I am really worried that our eventual marriage would require us to live in the Philippines since neither one of us likes this country. This would be the case if we start a family and he can't get a job elsewhere after his contract with the US Army expires and I finish my PhD (yes, more studying...). I think it will crush my heart to see him tied to this country because of me.

Just thinking of the future...

Thank you!

P.S. Why is there no South Korea forum? (Or am I just blind?)


----------



## Nickleback99 (Aug 6, 2011)

If you get married here, then he can easily petition or apply with you for a spousal visa. My wife is Filipina and that is exactly what we did, and it took about 10 months to get it, then she was in Seattle first flight over within weeks after actually receiving the paperwork. After 3 yrs there, and even with us moving to work in Okinawa, for DoD, she can now apply for US citizenship because of the marriage to me. Thing that your partner/future hubby needs keep in mind is that if he is operating on any kind of a Security Clearance, especially secret and above, then he has to self-report his relationship with a foreign national, or risk losing it and his job. He needs to do that asap if not already. His SSO with his group/unit/whatever he is working on can assist him. Your Chinese connections may also slow things down on part of the plan, but I can't say for sure. For sure it might impact his clearance, but he'll Lose his clearance (again if Any) if he does not self report to relationship. I did it and I know hundreds others who have. Not to scare you all, but just something that is required and always want be ahead of the game on that part. If you are citizen of the PI, then his app/petition for you will go to U.S. to be processed, then you all will do your interviews, etc at the Embassy wherever you are living I believe....sounds like Korea at some point. The other option will be to apply for the fiance' Visa to U.S. with him, But I'm not sure if that is feasible if he's not living in the U.S. currently, since the idea is that you would move there, once approved, and marry in 90 days or less. It Sounds like the best solution, if marrying, is going to be the spousal visa. Also, once married, he'll need to get you added to whatever orders he has from US Govt/DoD for him to be in Korea. Without that, You wlll not receive SOFA status. Reason I know all that part, is had to do that w/ my Filipina spouse so that she Can come/go in Japan w/ her PI passport and DoD Dependent ID card, as well as she carries a set of my orders with her when traveling because the Japanese still cannot seem to "get it" that her SOFA stamp and ID card are all she needs along with Passport. But hey, why fight the system and in the end, it Is the Japanese immigration officer's call at that airport. Anyway, best of luck. Be interested to see how this goes on y'all's end.


----------



## chinky_me (Dec 27, 2015)

Thanks for the advice. He actually does have security clearance (forgot what level) since he has worked in several bases around the world as a contractor for the US government. I am of Chinese blood but I lived in the Philippines all my life so I guess it shouldn't be an issue... hopefully. 
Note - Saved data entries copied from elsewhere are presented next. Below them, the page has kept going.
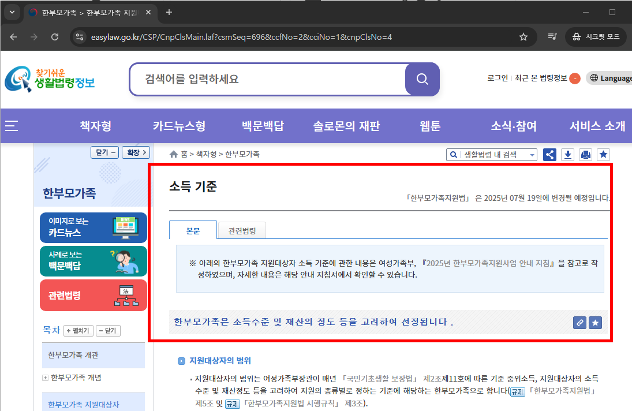Click the magnifier icon to search
Viewport: 632px width, 411px height.
tap(422, 80)
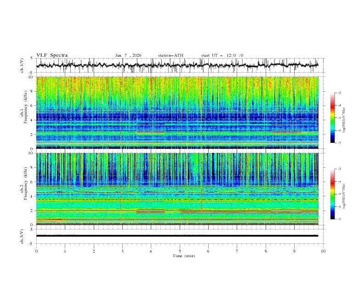Click the 'start UT = 12:0:0' label

222,55
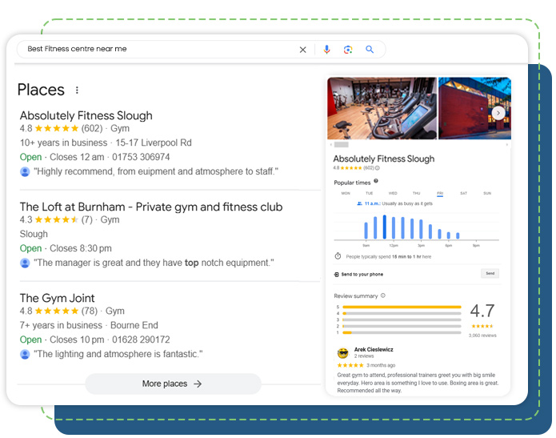The width and height of the screenshot is (556, 438).
Task: Clear the search box text
Action: [x=302, y=50]
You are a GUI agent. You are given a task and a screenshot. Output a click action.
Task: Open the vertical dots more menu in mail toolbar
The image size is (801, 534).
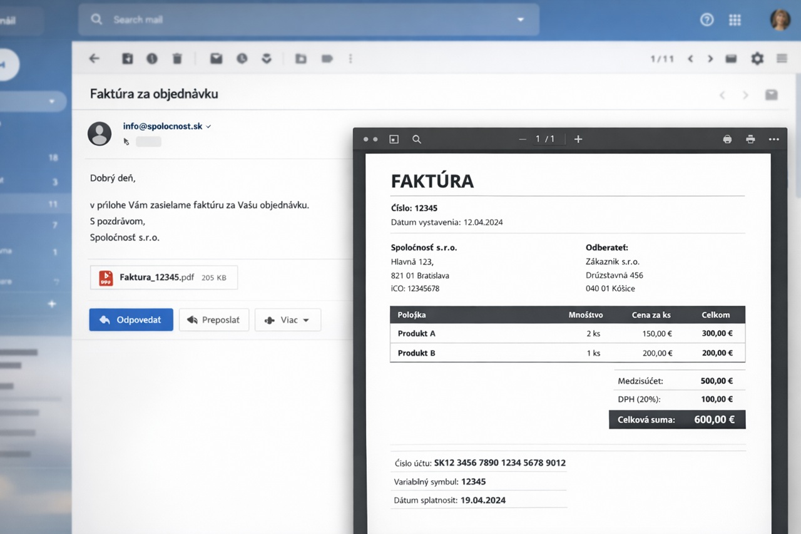350,59
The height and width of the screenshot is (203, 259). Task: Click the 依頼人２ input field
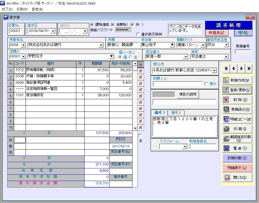178,84
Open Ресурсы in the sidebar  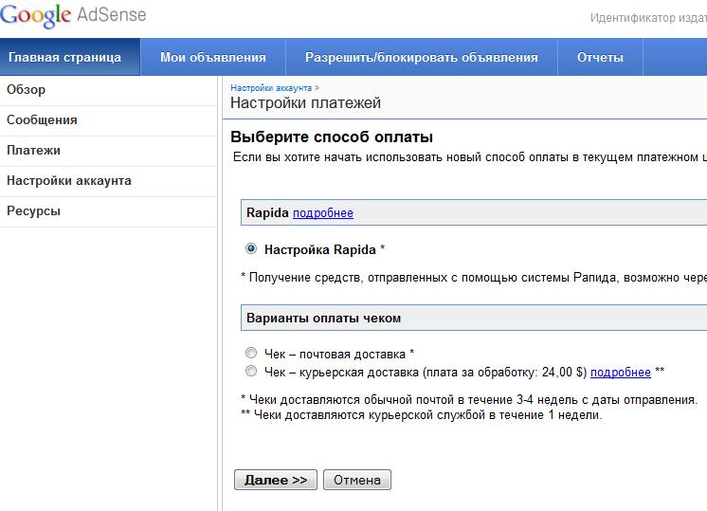[x=33, y=211]
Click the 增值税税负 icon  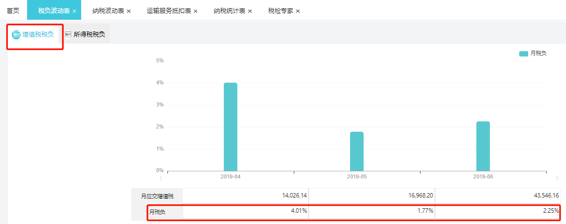tap(16, 35)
One thing that concerns me though... Does he have to report his relationship with me even if we aren't married yet? So that means if he's dating around, he'd have to report every single girl he sees? Haha That seems paranoid.
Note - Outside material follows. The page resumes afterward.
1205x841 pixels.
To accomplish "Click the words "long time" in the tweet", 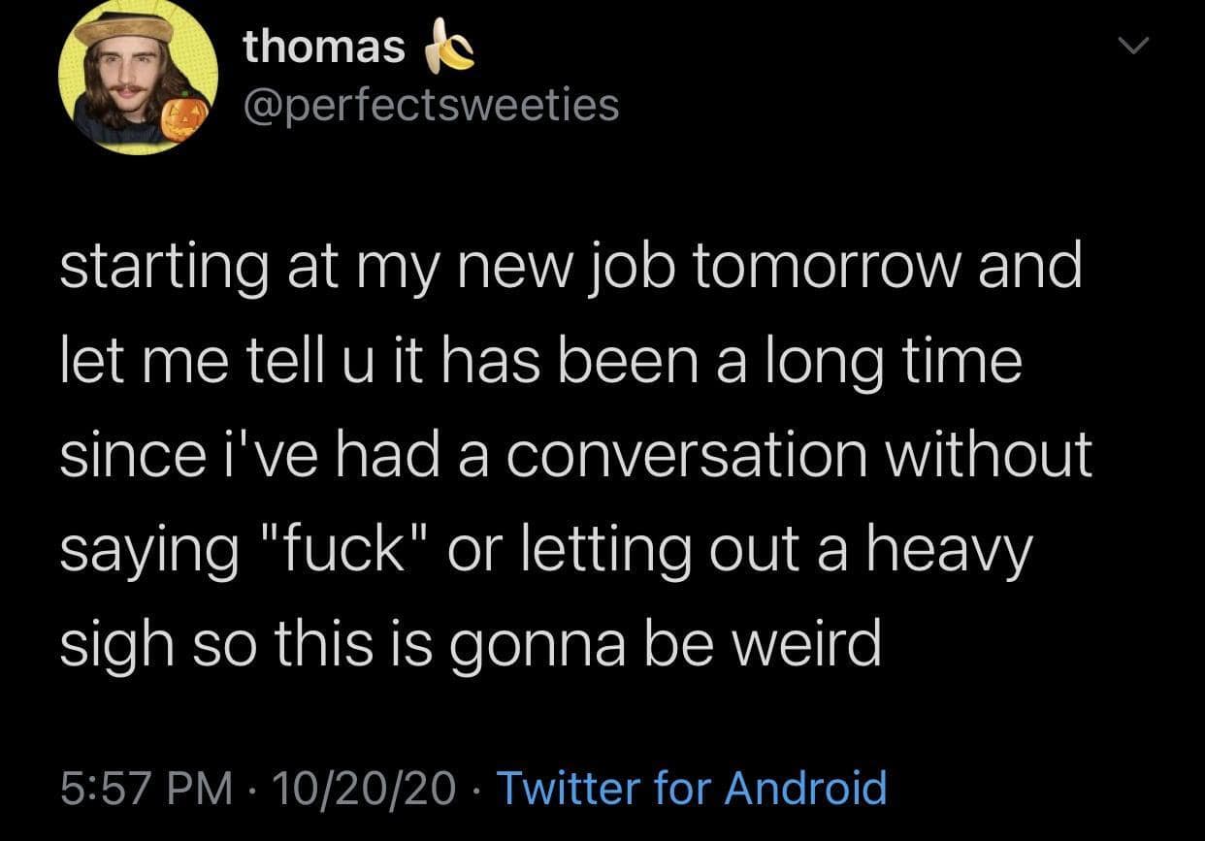I will (x=893, y=362).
Off topic, but I'd just like to say that Japan is awesome. I'm actually in Tokyo right now for vacation.


----------



## fmartin_gila (May 15, 2011)

My now-wife is of Chinese bloodline also, but was born and raised in the Phils. When she came to the US on a K1 Visa so we could be married, there was no question about her Chinese line, only her background. I was living in Arizona in the US at that time and went through the normal proceedings to obtain the K1 Visa. Something to be aware of, my experience was a few years ago and with the recent happenings in the US, I would expect that there may be some changes in the proceedings of Visa investigations.

Fred


----------



## Nickleback99 (Aug 6, 2011)

*No issue*



chinky_me said:


> Thanks for the advice. He actually does have security clearance (forgot what level) since he has worked in several bases around the world as a contractor for the US government. I am of Chinese blood but I lived in the Philippines all my life so I guess it shouldn't be an issue... hopefully.
> 
> One thing that concerns me though... Does he have to report his relationship with me even if we aren't married yet? So that means if he's dating around, he'd have to report every single girl he sees? Haha That seems paranoid.
> 
> Off topic, but I'd just like to say that Japan is awesome. I'm actually in Tokyo right now for vacation.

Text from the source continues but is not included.